GIVEN TEXT
Introduction to Python String Operations and Formatting

In our previous tutorials, we used strings to supply input and output information to both the terminal and external files. This tutorial will take an in-depth look at Python strings, particularly Python string operations, and how we can format strings in output. If you follow the Python Tutorials Blog, you’re probably used to seeing the simple print function:

s = 1/7
print(s)
> 0.14285714285714285

In most settings, 17 decimals of precision would be misleading and/or unwise. Previously, we’ve used the round function to mathematically round these numbers to a set number of decimals:

print(round(s, 4))
> 0.1429

But what if we want to truncate this number instead? What if we want to represent this number in scientific notation? To do this without dedicated formatting, we would need to create a complex numeric function. Luckily for us, Python has a collection of string operations and formatting methods to solve this problem.


Python String Operations

Before we look at outputting strings, let’s look at a selection of Python strings methods and functions that can be used to change the string objects themselves. These methods will all take in a string and return a new string with the given Python operation performed. This is different from other languages that perform a function on the given string object as a side affect without a return value. Therefore, we will always need to “catch” the output of these functions in a new (or the existing) variable if we wish to save the results.


split Method

The split method is used to convert a Python string into a list of substrings, separated by a given delimiter. split has the format [string].split([delimiter]), where [delimiter] is the delimiting character (or substring of characters), and [string] is the string to be split. For example:

s = "The best of times."
print(s.split(" ")) # Split with a space delimiter
> ['The', 'best', 'of', 'times.']

The Python split operation is useful for splitting lines retrieved from a file with the getline function.


join Method

The join method performs the reverse of the split statement; it takes a list of Python strings and concatenates them together with a given delimiter. join has the format [delimiter].join([list]) where [delimiter] is the delimiting character (or substring of characters), and [list] is the list of strings to be joined. Notice that the format has the opposite order of inputs as the split method.

t = ['The', 'best', 'of', 'times.']
print(" ".join(t))  # Joining with a space delimiter
> The best of times.

Where the Python split method separates strings, the Python join method is the string operation to bring them back together.

PARTS OF THE EXERCISE
A) In the Python string tutorial, what does the split method convert a string into?
B) Carry on the Python string tutorial from the point where it stops.
The rows have no connection to the Python string tutorial.

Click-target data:
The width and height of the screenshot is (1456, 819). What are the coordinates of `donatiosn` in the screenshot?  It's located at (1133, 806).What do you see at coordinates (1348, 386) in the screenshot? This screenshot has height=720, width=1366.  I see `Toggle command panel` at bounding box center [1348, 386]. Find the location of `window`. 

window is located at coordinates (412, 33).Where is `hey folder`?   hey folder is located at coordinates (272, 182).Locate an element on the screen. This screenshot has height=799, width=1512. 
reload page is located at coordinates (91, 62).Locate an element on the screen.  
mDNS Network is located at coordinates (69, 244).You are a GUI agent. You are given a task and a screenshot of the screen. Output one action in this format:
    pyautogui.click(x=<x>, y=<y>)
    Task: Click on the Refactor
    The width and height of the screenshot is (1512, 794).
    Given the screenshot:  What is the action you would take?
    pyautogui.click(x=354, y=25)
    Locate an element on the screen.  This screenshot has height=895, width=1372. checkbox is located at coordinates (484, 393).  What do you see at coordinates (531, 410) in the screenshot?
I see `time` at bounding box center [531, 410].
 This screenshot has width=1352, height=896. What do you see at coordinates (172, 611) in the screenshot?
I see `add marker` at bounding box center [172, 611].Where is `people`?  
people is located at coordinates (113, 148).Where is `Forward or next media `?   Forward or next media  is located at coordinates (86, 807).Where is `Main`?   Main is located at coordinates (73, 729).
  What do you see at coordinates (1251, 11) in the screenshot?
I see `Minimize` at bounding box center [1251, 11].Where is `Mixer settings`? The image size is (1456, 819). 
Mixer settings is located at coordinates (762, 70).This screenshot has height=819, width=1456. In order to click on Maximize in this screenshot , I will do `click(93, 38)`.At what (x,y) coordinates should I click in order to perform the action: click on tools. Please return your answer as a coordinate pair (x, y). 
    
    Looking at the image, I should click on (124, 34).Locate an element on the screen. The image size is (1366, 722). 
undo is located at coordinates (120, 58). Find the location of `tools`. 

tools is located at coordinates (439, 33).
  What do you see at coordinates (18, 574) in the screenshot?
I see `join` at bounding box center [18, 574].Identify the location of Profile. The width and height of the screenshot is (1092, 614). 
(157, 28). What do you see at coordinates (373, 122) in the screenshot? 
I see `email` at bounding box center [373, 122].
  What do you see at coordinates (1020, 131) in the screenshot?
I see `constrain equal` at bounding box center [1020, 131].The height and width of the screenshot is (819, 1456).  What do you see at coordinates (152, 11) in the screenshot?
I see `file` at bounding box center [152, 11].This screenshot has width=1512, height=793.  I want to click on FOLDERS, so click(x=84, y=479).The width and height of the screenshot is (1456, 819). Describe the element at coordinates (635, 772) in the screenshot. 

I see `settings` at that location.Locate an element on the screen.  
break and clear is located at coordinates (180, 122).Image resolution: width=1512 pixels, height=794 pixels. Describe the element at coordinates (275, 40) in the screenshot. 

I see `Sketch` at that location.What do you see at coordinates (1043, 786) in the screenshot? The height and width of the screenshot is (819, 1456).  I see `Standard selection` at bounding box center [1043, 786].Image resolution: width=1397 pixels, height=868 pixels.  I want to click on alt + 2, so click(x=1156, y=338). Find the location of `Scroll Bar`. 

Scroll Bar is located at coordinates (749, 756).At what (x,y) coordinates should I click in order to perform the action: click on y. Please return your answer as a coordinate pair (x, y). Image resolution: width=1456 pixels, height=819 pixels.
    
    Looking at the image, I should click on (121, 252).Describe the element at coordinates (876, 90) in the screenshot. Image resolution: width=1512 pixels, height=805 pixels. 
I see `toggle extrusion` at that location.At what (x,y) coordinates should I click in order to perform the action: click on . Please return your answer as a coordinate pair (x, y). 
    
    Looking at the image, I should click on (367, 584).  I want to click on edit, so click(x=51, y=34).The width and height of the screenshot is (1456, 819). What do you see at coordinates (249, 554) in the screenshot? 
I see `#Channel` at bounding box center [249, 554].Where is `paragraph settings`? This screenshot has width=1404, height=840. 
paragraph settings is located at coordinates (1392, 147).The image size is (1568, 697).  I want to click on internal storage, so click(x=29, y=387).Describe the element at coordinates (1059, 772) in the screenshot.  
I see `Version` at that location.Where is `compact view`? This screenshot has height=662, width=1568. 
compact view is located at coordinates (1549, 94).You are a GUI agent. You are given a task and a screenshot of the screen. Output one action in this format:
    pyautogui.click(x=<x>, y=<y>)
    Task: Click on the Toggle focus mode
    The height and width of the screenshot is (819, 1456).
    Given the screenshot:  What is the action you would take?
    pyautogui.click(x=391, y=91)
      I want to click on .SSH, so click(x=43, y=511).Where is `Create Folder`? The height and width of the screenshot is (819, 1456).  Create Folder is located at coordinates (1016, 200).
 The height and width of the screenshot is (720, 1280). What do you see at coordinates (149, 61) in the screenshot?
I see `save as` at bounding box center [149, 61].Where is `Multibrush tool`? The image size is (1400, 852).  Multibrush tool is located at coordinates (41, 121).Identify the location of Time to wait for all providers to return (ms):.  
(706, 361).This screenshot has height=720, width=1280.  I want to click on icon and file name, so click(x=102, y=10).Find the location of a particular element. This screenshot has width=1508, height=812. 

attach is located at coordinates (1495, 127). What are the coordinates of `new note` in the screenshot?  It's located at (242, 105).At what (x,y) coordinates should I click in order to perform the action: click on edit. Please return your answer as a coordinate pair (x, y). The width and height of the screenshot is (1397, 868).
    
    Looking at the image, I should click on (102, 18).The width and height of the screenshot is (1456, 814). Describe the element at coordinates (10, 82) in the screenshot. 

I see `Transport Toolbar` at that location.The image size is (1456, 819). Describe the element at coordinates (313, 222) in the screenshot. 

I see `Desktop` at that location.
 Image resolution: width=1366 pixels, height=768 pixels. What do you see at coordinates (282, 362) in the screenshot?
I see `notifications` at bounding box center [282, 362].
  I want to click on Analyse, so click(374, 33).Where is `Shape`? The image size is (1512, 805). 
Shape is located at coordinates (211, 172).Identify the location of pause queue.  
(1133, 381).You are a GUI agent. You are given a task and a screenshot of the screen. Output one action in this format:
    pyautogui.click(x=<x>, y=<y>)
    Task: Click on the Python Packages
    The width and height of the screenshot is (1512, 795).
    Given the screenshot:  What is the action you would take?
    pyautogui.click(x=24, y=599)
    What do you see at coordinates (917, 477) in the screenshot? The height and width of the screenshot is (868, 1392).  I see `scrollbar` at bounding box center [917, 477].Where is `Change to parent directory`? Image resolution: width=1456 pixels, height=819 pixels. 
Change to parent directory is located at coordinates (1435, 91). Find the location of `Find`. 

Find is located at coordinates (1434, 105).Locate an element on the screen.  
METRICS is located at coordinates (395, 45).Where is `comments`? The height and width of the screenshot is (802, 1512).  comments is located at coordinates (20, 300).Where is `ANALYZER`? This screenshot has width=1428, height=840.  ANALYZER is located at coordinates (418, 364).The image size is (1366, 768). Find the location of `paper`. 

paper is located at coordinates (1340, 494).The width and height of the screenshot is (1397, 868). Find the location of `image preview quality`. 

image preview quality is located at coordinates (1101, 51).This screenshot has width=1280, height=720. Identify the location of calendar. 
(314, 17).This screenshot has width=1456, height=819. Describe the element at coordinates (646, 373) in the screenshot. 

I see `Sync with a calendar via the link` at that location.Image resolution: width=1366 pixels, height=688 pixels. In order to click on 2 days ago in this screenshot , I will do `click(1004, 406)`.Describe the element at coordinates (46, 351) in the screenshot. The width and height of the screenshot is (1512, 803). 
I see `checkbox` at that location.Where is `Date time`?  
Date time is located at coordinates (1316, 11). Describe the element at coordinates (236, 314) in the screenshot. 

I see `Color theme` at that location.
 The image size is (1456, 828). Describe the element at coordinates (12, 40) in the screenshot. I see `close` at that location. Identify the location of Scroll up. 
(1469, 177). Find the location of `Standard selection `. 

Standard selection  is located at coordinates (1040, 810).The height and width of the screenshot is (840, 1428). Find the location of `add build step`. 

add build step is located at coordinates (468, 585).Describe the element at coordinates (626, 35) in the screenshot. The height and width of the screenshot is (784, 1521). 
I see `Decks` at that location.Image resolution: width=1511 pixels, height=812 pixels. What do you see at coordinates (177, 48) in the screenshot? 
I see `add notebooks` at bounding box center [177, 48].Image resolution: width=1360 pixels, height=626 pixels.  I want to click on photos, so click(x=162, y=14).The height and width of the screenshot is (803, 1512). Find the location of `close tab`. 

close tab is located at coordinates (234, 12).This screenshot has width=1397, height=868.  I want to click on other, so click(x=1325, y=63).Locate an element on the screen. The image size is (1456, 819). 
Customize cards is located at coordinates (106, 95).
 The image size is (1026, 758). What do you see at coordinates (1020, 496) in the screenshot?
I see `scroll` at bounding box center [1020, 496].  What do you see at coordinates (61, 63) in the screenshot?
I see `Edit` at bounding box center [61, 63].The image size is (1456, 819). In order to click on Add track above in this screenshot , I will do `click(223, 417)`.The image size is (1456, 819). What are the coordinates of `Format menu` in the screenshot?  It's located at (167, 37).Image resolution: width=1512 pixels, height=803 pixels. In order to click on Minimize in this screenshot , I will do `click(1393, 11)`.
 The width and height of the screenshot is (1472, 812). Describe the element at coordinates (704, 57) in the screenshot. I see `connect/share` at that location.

EXPECTED OUTPUTS
A) A list of substrings, separated by a given delimiter.

B)
count Method

The count method counts the number of non-overlapping instances of a substring within a given string. The count string operation is case sensitive and has the format [string].count([substring]), where [substring] is the substring to be counted, and [string] is the string from which substrings will be counted. This example will help you make more sense of that.

s = "It was the best of times."
print(s.count("t"))  # Count the number of t's in a string
> 4

strip Method

The strip method removes all instances of a given substring from the beginning and end of a given string. strip has the format [string].strip([substring]) where [substring] is the substring to be removed, and [string] is the string from which the substrings will be removed. For example, this command is useful for removing an unknown number of asterisks from a given string of currency:

s = "****10.00***"
print(s.strip("*"))
> 10.00
s = "$****10.00"  # Note that strip does not remove internal substrings
print(s.strip("*"))
> $****10.00  # The dollar sign prevented removal of the internal asterisks

strip will strip the substring from both the left and right sides of the string, but will not touch strings in the middle. It’s a string cleanup operation. lstrip is used to only strip characters from the left side of the string, and rstring will do the same for the right side of your Python strings.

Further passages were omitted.